**TASK BRIEF**: Here the job is to print only the lines from the one containing "Switch to the 使用新版 tab" to the end of the entries, both included, exactly as they stand, with pictures excluded.

[[ INFORMATION PROVIDED, beginning ]]

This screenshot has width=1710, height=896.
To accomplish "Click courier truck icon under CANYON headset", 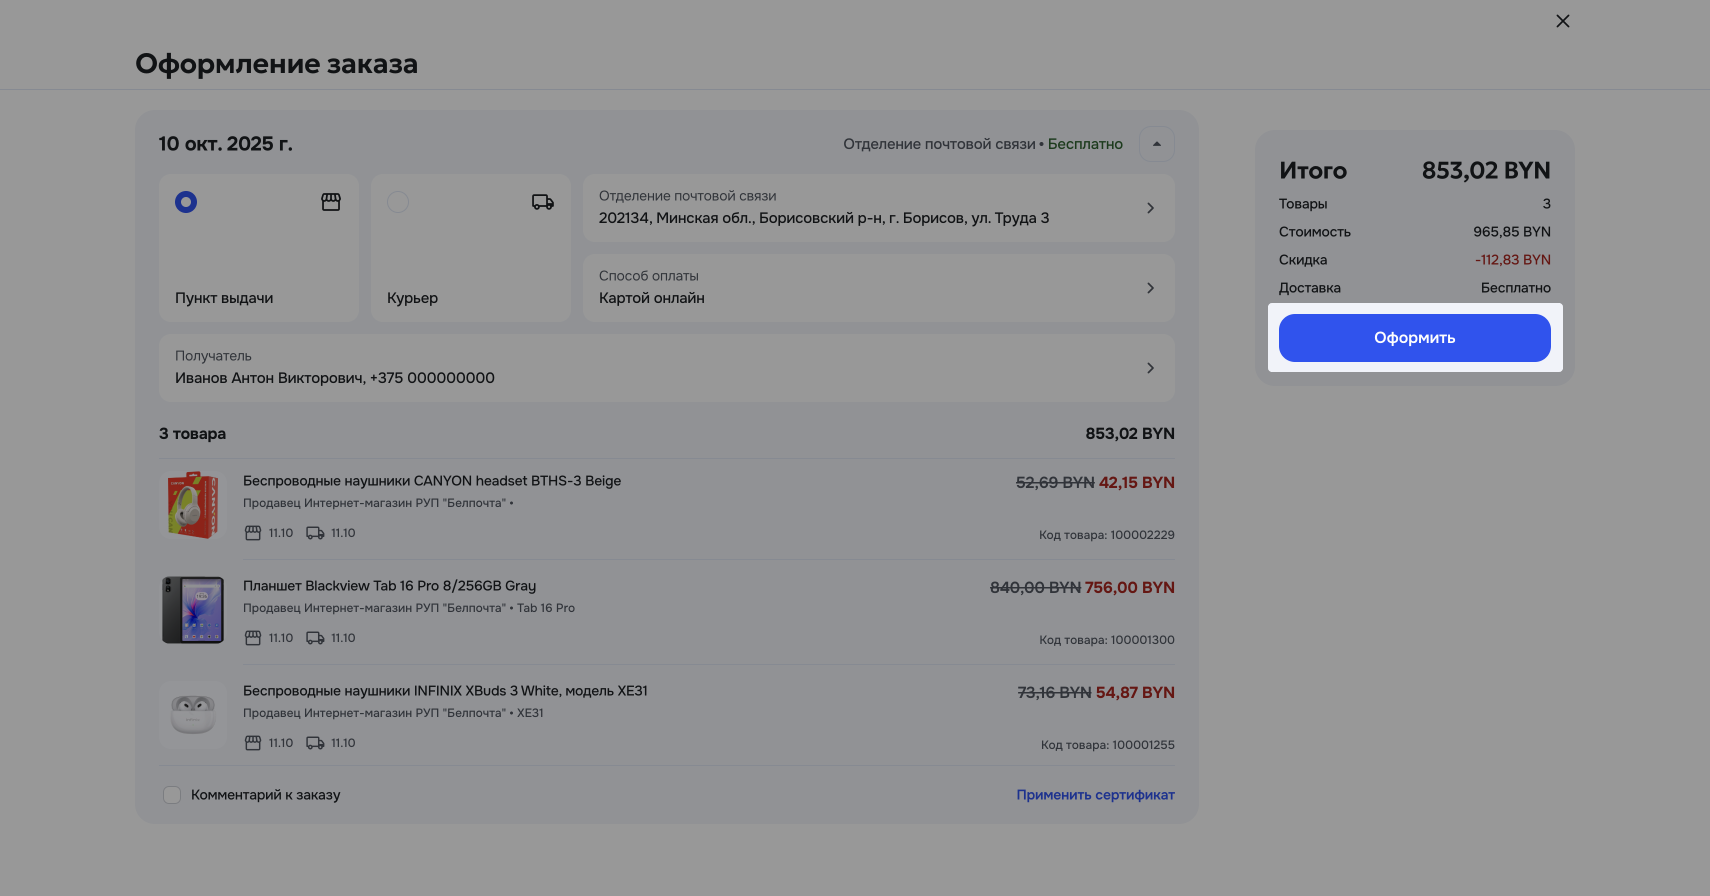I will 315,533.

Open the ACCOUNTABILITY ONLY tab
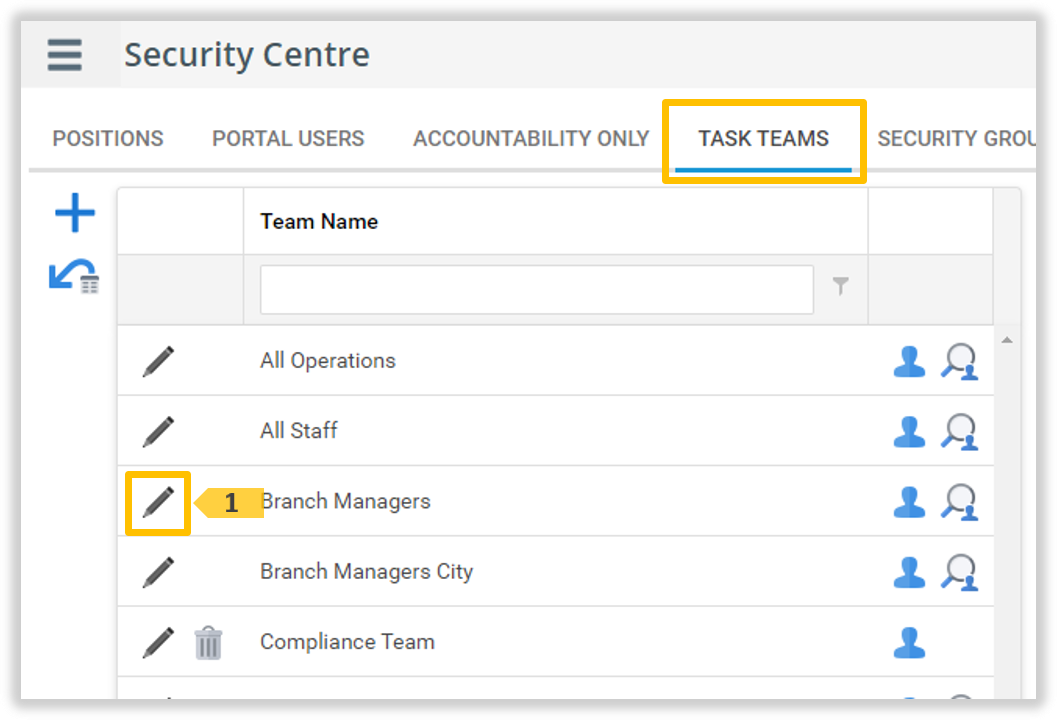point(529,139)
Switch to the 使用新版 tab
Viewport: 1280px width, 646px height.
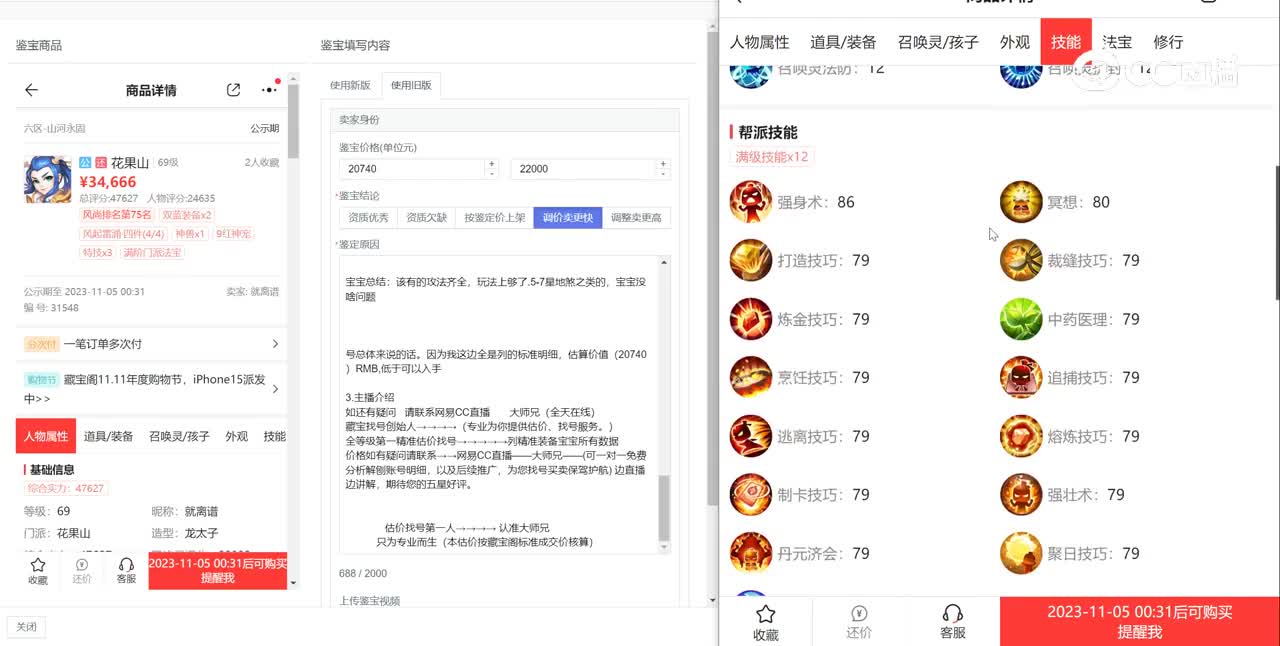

[[ INFORMATION PROVIDED, end ]]

**OUTPUT FOR THIS TASK**:
Switch to the 使用新版 tab
Viewport: 1280px width, 646px height.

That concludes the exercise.